▶ **TRY IT**:
Each record is to be copied exactly as written.

Dataset entries:
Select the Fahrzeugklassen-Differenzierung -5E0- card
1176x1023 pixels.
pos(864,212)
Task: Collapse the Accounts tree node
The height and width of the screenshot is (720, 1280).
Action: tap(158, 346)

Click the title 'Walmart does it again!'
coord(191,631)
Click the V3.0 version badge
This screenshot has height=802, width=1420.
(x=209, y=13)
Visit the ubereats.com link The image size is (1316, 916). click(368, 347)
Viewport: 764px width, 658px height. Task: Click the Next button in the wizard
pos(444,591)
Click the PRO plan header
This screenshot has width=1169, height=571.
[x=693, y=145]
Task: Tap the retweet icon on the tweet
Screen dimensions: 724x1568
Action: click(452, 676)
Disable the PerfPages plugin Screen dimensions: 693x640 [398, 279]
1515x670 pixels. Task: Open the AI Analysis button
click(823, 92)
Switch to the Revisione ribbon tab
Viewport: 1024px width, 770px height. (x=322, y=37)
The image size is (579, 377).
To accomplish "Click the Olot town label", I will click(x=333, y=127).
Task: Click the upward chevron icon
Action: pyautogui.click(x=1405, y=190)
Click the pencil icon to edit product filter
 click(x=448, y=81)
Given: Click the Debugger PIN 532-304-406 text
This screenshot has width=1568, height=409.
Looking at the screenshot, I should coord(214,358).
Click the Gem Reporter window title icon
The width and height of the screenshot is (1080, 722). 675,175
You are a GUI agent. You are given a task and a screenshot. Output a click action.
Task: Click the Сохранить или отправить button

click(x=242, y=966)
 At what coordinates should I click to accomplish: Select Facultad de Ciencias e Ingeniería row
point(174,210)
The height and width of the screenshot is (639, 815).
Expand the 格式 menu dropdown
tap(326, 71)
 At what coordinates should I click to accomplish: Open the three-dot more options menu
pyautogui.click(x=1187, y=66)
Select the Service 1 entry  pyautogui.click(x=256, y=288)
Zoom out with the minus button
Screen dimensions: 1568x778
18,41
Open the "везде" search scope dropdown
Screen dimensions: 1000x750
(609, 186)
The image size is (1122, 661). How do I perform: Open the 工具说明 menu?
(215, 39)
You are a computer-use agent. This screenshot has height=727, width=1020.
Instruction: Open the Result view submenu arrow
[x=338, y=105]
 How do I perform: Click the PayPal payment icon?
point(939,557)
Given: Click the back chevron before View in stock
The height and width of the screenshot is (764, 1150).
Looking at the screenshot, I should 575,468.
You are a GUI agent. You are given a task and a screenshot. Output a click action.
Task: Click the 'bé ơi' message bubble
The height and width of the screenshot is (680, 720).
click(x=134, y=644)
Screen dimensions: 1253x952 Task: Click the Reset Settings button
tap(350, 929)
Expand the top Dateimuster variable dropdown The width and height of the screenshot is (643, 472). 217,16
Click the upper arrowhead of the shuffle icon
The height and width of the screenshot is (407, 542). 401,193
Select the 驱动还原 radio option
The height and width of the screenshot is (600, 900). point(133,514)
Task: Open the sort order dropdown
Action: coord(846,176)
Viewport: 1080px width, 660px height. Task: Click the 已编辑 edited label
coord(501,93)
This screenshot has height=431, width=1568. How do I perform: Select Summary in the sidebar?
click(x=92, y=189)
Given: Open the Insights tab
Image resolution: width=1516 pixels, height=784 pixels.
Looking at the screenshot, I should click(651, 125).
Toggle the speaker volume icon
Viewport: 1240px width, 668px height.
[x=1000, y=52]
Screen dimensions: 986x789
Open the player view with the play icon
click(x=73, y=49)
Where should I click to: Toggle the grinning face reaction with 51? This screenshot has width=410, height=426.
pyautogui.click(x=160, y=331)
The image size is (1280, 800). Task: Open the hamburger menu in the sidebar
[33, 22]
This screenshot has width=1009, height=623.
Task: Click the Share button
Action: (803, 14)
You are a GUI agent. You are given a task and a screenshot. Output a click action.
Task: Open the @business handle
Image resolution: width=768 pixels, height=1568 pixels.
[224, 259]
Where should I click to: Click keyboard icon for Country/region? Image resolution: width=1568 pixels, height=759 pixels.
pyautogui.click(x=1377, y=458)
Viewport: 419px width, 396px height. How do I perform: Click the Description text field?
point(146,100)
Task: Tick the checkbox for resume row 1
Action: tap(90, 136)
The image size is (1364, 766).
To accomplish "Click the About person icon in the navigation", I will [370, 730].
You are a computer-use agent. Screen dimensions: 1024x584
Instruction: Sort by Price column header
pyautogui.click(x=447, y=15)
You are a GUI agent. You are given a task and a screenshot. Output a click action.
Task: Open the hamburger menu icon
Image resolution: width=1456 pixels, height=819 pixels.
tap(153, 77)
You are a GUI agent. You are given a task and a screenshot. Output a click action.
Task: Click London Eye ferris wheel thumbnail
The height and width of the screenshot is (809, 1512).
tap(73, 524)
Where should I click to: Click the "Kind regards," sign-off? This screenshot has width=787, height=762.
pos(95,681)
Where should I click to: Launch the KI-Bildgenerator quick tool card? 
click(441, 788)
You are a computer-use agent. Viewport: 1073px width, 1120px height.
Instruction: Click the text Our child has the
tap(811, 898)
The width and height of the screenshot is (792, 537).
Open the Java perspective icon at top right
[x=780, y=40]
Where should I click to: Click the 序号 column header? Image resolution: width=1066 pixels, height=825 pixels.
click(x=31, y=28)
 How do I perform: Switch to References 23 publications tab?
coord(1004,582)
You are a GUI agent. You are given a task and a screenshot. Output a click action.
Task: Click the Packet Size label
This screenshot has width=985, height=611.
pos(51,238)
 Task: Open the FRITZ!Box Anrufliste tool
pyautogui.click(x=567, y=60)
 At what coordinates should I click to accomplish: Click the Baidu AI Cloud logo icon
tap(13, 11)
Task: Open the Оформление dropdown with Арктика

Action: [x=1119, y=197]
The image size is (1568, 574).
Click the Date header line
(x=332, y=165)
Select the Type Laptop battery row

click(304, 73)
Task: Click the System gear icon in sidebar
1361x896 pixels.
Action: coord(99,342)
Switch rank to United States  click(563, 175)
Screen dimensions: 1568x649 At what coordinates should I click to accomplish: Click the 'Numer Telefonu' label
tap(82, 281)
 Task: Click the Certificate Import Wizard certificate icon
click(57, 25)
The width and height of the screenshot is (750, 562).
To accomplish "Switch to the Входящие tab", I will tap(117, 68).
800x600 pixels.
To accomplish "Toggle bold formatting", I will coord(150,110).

▶ **FINAL ANSWER**:
Select the Fahrzeugklassen-Differenzierung -5E0- card
1176x1023 pixels.
pos(864,212)
Task: Collapse the Accounts tree node
The height and width of the screenshot is (720, 1280).
Action: tap(158, 346)

Click the title 'Walmart does it again!'
coord(191,631)
Click the V3.0 version badge
This screenshot has height=802, width=1420.
(x=209, y=13)
Visit the ubereats.com link The image size is (1316, 916). click(368, 347)
Viewport: 764px width, 658px height. Task: Click the Next button in the wizard
pos(444,591)
Click the PRO plan header
This screenshot has width=1169, height=571.
[x=693, y=145]
Task: Tap the retweet icon on the tweet
Screen dimensions: 724x1568
Action: click(452, 676)
Disable the PerfPages plugin Screen dimensions: 693x640 [398, 279]
1515x670 pixels. Task: Open the AI Analysis button
click(823, 92)
Switch to the Revisione ribbon tab
Viewport: 1024px width, 770px height. (x=322, y=37)
The image size is (579, 377).
To accomplish "Click the Olot town label", I will click(x=333, y=127).
Task: Click the upward chevron icon
Action: pyautogui.click(x=1405, y=190)
Click the pencil icon to edit product filter
 click(x=448, y=81)
Given: Click the Debugger PIN 532-304-406 text
This screenshot has width=1568, height=409.
Looking at the screenshot, I should coord(214,358).
Click the Gem Reporter window title icon
The width and height of the screenshot is (1080, 722). 675,175
You are a GUI agent. You are given a task and a screenshot. Output a click action.
Task: Click the Сохранить или отправить button

click(x=242, y=966)
 At what coordinates should I click to accomplish: Select Facultad de Ciencias e Ingeniería row
point(174,210)
The height and width of the screenshot is (639, 815).
Expand the 格式 menu dropdown
tap(326, 71)
 At what coordinates should I click to accomplish: Open the three-dot more options menu
pyautogui.click(x=1187, y=66)
Select the Service 1 entry  pyautogui.click(x=256, y=288)
Zoom out with the minus button
Screen dimensions: 1568x778
18,41
Open the "везде" search scope dropdown
Screen dimensions: 1000x750
(609, 186)
The image size is (1122, 661). How do I perform: Open the 工具说明 menu?
(215, 39)
You are a computer-use agent. This screenshot has height=727, width=1020.
Instruction: Open the Result view submenu arrow
[x=338, y=105]
 How do I perform: Click the PayPal payment icon?
point(939,557)
Given: Click the back chevron before View in stock
The height and width of the screenshot is (764, 1150).
Looking at the screenshot, I should 575,468.
You are a GUI agent. You are given a task and a screenshot. Output a click action.
Task: Click the 'bé ơi' message bubble
The height and width of the screenshot is (680, 720).
click(x=134, y=644)
Screen dimensions: 1253x952 Task: Click the Reset Settings button
tap(350, 929)
Expand the top Dateimuster variable dropdown The width and height of the screenshot is (643, 472). 217,16
Click the upper arrowhead of the shuffle icon
The height and width of the screenshot is (407, 542). 401,193
Select the 驱动还原 radio option
The height and width of the screenshot is (600, 900). point(133,514)
Task: Open the sort order dropdown
Action: coord(846,176)
Viewport: 1080px width, 660px height. Task: Click the 已编辑 edited label
coord(501,93)
This screenshot has height=431, width=1568. How do I perform: Select Summary in the sidebar?
click(x=92, y=189)
Given: Open the Insights tab
Image resolution: width=1516 pixels, height=784 pixels.
Looking at the screenshot, I should click(651, 125).
Toggle the speaker volume icon
Viewport: 1240px width, 668px height.
[x=1000, y=52]
Screen dimensions: 986x789
Open the player view with the play icon
click(x=73, y=49)
Where should I click to: Toggle the grinning face reaction with 51? This screenshot has width=410, height=426.
pyautogui.click(x=160, y=331)
The image size is (1280, 800). Task: Open the hamburger menu in the sidebar
[33, 22]
This screenshot has width=1009, height=623.
Task: Click the Share button
Action: (803, 14)
You are a GUI agent. You are given a task and a screenshot. Output a click action.
Task: Open the @business handle
Image resolution: width=768 pixels, height=1568 pixels.
[224, 259]
Where should I click to: Click keyboard icon for Country/region? Image resolution: width=1568 pixels, height=759 pixels.
pyautogui.click(x=1377, y=458)
Viewport: 419px width, 396px height. How do I perform: Click the Description text field?
point(146,100)
Task: Tick the checkbox for resume row 1
Action: tap(90, 136)
The image size is (1364, 766).
To accomplish "Click the About person icon in the navigation", I will [370, 730].
You are a computer-use agent. Screen dimensions: 1024x584
Instruction: Sort by Price column header
pyautogui.click(x=447, y=15)
You are a GUI agent. You are given a task and a screenshot. Output a click action.
Task: Open the hamburger menu icon
Image resolution: width=1456 pixels, height=819 pixels.
tap(153, 77)
You are a GUI agent. You are given a task and a screenshot. Output a click action.
Task: Click London Eye ferris wheel thumbnail
The height and width of the screenshot is (809, 1512).
tap(73, 524)
Where should I click to: Click the "Kind regards," sign-off? This screenshot has width=787, height=762.
pos(95,681)
Where should I click to: Launch the KI-Bildgenerator quick tool card? 
click(441, 788)
You are a computer-use agent. Viewport: 1073px width, 1120px height.
Instruction: Click the text Our child has the
tap(811, 898)
The width and height of the screenshot is (792, 537).
Open the Java perspective icon at top right
[x=780, y=40]
Where should I click to: Click the 序号 column header? Image resolution: width=1066 pixels, height=825 pixels.
click(x=31, y=28)
 How do I perform: Switch to References 23 publications tab?
coord(1004,582)
You are a GUI agent. You are given a task and a screenshot. Output a click action.
Task: Click the Packet Size label
This screenshot has width=985, height=611.
pos(51,238)
 Task: Open the FRITZ!Box Anrufliste tool
pyautogui.click(x=567, y=60)
 At what coordinates should I click to accomplish: Click the Baidu AI Cloud logo icon
tap(13, 11)
Task: Open the Оформление dropdown with Арктика

Action: [x=1119, y=197]
The image size is (1568, 574).
Click the Date header line
(x=332, y=165)
Select the Type Laptop battery row

click(304, 73)
Task: Click the System gear icon in sidebar
1361x896 pixels.
Action: coord(99,342)
Switch rank to United States  click(563, 175)
Screen dimensions: 1568x649 At what coordinates should I click to accomplish: Click the 'Numer Telefonu' label
tap(82, 281)
 Task: Click the Certificate Import Wizard certificate icon
click(57, 25)
The width and height of the screenshot is (750, 562).
To accomplish "Switch to the Входящие tab", I will tap(117, 68).
800x600 pixels.
To accomplish "Toggle bold formatting", I will coord(150,110).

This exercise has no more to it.